Updated February 22, 2023 | By Wilson Kehoe Winingham staff

The consequences for driving under the influence of drugs or alcohol are severe. Impaired drivers endanger themselves and others, risk their futures, and risk their finances. The legal and financial penalties for driving under the influence can be steep.

OWI Indiana collisions have been slowly decreasing over the past four years, yet the number of individuals involved is still too high. According to the Indiana Crash Facts book, 106 lives were taken in collisions that involved drunk drivers in 2019. There were 3,926 accidents involving drivers impaired by alcohol that year. Those accidents involved numerous people and in total, 5,701 individuals were involved in collisions that included an alcohol-impaired driver.

Take a look at the details of OWI Indiana laws and remember: If you are a victim of a car crash involving a drunk or impaired driver, you’re not alone. The experienced car accident attorneys at WKW are here to help.

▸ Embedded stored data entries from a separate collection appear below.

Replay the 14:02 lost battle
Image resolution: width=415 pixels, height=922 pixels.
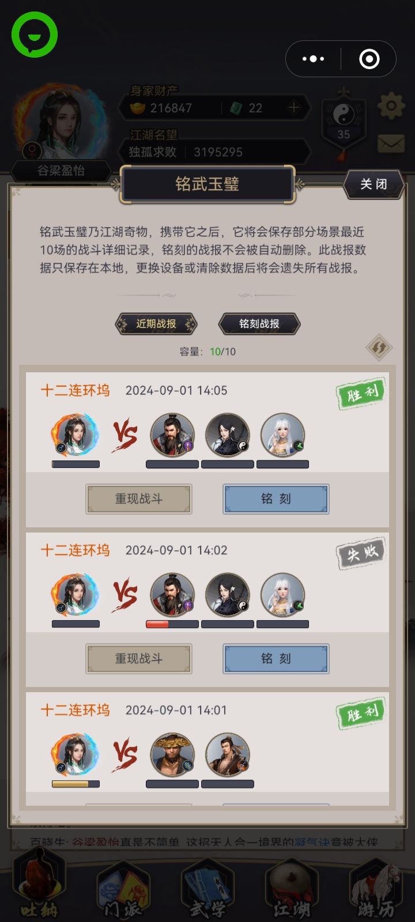(x=139, y=659)
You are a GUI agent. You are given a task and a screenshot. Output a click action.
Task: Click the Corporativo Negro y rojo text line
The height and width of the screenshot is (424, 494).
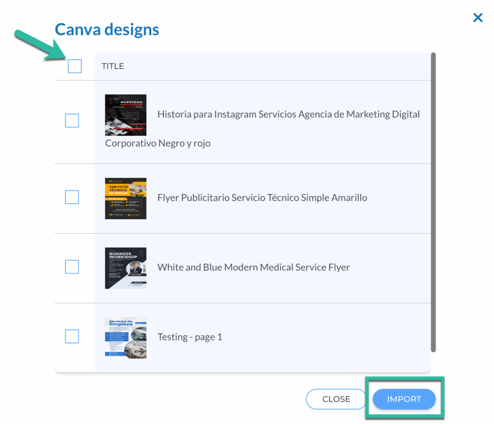tap(158, 143)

Operating While Intoxicated in Indiana: OWI

We know that drunk driving is bad, but what is OWI and how can it affect drivers? Drunk driving, or operating while intoxicated (OWI), is a criminal charge in the state of Indiana. OWI Indiana law says any substance that hinders a driver’s cognitive ability to control the vehicle and drive safely, namely alcohol or mind-altering drugs, is considered OWI. Impaired drivers experience a slower reaction time, shorter attention span, weakened hand-eye coordination, and warped judgment.

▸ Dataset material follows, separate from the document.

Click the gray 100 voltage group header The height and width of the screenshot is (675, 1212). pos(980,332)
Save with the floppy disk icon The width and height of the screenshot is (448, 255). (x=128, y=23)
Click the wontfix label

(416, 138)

Driving while intoxicated (DWI), OWI, driving under the influence (DUI), drunk driving, and impaired driving are all identical offenses. The state of Indiana recognizes the offenses collectively as OWI, meaning no matter the name, the crime is the same: operating a motor vehicle of any kind under the influence of alcohol or drugs. OWI Indiana is an umbrella term that includes substances and can also mean a DUI Indiana charge.

If you have been injured or involved in an auto accident with someone who was OWI, you have options for filing a lawsuit against the driver under the influence.

Legal Alcohol Limit Indiana Laws

Indiana law considers drivers to be intoxicated if their blood alcohol concentration (BAC) levels are equal to 0.08 or above, meaning that 0.08% of the bloodstream is composed of alcohol. The state of Indiana requires that commercial drivers maintain a BAC under 0.04 and that driver under 21 years old  maintain a BAC under 0.02. Penalties for drivers who blow a 0.15 percent or above are serious and result in a DUI Indiana charge. Their trial will usually include witness testimonies based on the driver’s reckless driving.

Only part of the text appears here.